=== Work order ===
An image-free, verbatim transcription of the records is the expected result.

Excerpts from a dataset
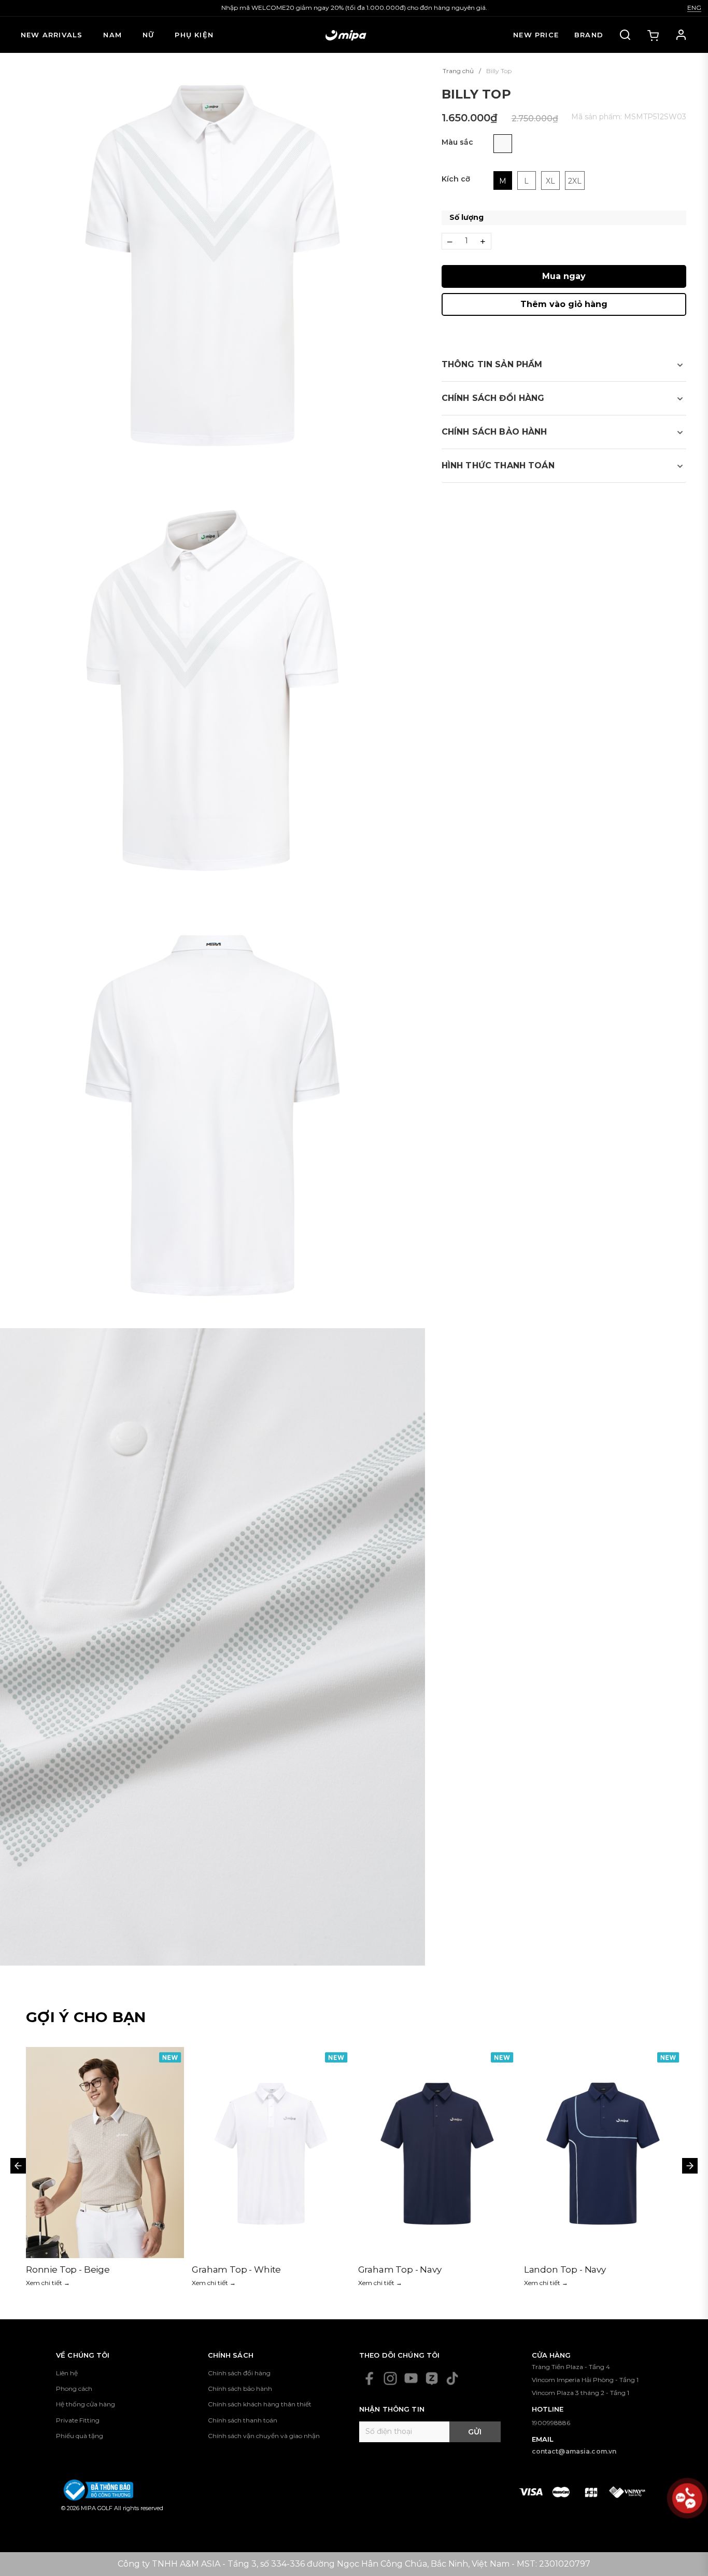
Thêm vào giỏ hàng (563, 304)
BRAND (588, 35)
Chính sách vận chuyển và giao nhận (264, 2436)
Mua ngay (564, 276)
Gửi (475, 2431)
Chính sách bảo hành (240, 2388)
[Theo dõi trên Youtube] (411, 2378)
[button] (564, 364)
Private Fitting (78, 2420)
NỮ (148, 35)
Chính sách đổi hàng (239, 2373)
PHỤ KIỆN (194, 35)
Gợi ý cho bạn (86, 2017)
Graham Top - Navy (67, 2269)
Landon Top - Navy (233, 2269)
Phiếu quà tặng (79, 2436)
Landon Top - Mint (398, 2269)
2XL (575, 181)
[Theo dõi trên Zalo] (431, 2378)
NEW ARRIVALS (51, 35)
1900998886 (551, 2423)
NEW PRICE (536, 35)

=== Result for this task ===
Thêm vào giỏ hàng (563, 304)
BRAND (588, 35)
Chính sách vận chuyển và giao nhận (264, 2436)
Mua ngay (564, 276)
Gửi (475, 2431)
Chính sách bảo hành (240, 2388)
[Theo dõi trên Youtube] (411, 2378)
[button] (564, 364)
Private Fitting (78, 2420)
NỮ (148, 35)
Chính sách đổi hàng (239, 2373)
PHỤ KIỆN (194, 35)
Gợi ý cho bạn (86, 2017)
Graham Top - Navy (67, 2269)
Landon Top - Navy (233, 2269)
Phiếu quà tặng (79, 2436)
Landon Top - Mint (398, 2269)
2XL (575, 181)
[Theo dõi trên Zalo] (431, 2378)
NEW ARRIVALS (51, 35)
1900998886 (551, 2423)
NEW PRICE (536, 35)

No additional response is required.